25 septembre 1915 : attaque meurtrière en Champagne
À neuf heures quinze exactement, la section entière sort d'un bloc de la tranchée, mais à deux cents mètres à notre gauche un groupe était sorti au moins vingt secondes avant l'heure H. Deux mitrailleuses nous prennent en écharpe. La plupart de mes hommes se couchaient. Ce fut leur perte. Ils avaient tous un grand carré d'étoffe blanche cousue dans le dos, de façon à ce que nos avions puissent repérer notre première ligne au fur et à mesure qu'elle avancerait ; aussi ce maudit carré d'étoffe fut une cible merveilleuse pour les mitrailleurs ennemis. 35 de mes hommes sur 38 furent tués. Les trois qui restèrent furent parmi les plus braves ; ils m'avaient suivi jusque dans les barbelés, et en avant ou même dans les réseaux ; nous pûmes trouver des trous creusés par nos gros obus, trous dans lesquels nous pûmes nous abriter. Ainsi ce furent les quatre qui avaient le plus avancé qui échappèrent à la mort.
Quant à moi, il faut bien que je le dise, en allant reconnaître seul le réseau allemand vers cinq heures du matin, je reçus une balle dans l'épaule gauche, mais je ne voulus pas abandonner ma section au moment de l'attaque. Mes hommes me savaient blessé, ils savaient que je partirais avec eux quand même, et si j'avais agi autrement ils ne m'auraient pas reconnu.
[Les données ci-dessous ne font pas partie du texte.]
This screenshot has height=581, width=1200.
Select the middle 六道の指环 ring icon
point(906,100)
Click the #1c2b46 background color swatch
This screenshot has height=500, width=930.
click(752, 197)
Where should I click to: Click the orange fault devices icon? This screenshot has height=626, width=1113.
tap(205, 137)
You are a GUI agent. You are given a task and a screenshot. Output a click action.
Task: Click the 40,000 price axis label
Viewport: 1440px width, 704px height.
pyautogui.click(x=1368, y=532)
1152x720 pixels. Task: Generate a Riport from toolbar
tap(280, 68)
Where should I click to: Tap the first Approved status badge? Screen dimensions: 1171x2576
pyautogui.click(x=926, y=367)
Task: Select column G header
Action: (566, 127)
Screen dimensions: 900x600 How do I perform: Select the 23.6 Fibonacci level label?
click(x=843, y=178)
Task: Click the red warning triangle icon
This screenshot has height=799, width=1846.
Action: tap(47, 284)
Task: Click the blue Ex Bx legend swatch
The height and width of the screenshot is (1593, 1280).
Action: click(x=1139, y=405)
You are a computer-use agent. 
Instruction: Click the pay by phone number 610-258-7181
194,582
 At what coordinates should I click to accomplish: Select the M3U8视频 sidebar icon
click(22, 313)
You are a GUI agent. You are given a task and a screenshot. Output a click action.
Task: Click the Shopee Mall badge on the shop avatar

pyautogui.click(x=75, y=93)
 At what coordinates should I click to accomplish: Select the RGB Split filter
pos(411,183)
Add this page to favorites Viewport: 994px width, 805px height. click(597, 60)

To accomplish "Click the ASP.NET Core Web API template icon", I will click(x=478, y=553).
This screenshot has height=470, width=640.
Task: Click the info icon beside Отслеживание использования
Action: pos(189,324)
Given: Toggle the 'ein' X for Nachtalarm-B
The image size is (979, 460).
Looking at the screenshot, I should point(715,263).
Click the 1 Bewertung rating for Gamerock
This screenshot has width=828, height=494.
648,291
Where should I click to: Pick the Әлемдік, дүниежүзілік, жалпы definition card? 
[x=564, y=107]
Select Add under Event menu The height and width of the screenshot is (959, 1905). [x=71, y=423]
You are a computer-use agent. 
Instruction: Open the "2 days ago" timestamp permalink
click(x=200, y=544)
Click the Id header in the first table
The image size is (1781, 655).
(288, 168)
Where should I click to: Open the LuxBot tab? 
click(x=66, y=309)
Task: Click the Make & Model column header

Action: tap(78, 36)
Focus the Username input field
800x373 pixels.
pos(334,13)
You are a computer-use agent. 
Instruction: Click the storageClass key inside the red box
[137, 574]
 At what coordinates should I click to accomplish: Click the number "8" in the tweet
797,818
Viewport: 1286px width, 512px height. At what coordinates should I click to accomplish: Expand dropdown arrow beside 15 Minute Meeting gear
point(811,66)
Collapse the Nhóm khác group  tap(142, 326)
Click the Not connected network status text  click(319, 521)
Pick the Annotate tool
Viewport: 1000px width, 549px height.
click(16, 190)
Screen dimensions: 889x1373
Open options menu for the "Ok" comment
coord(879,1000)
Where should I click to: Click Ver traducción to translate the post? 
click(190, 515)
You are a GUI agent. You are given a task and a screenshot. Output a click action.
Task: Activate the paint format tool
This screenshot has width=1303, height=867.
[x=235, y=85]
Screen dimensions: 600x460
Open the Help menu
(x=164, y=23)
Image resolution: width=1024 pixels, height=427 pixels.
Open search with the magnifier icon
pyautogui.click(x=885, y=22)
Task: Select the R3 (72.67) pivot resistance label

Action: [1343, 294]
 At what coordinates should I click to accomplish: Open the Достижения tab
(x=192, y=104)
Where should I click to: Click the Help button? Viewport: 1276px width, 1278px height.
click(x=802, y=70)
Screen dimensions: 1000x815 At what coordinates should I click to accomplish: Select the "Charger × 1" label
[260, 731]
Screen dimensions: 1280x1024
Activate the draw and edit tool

Aussi, je pouvais demander à ces braves tout ce que je voulais et ils l'ont montré ce jour-là. En bondissant vers la tranchée allemande, je reçus un pétard dans les jambes ; je l'éloignais d'un violent coup de pied, mais cet engin éclata presque aussitôt me criblant d'une quantité de petits éclats dont certains sont encore dans mon corps. Ma capote fut transformée en écumoire. Je voulus me mettre à l'abri dans le réseau à 20 mètres des Allemands qui ne me croyaient pas si près d'eux. Je rampais pour arriver à un trou creusé par un « minen », et j'y arrivai, mais à ce moment une balle arrivant à la semelle de mon soulier gauche, me laboura la plante du pied.
Je n'en pouvais plus. Je perdis connaissance et ne fus ramassé que le soir. Je ne vois plus ce qui s'est passé à ce moment-là.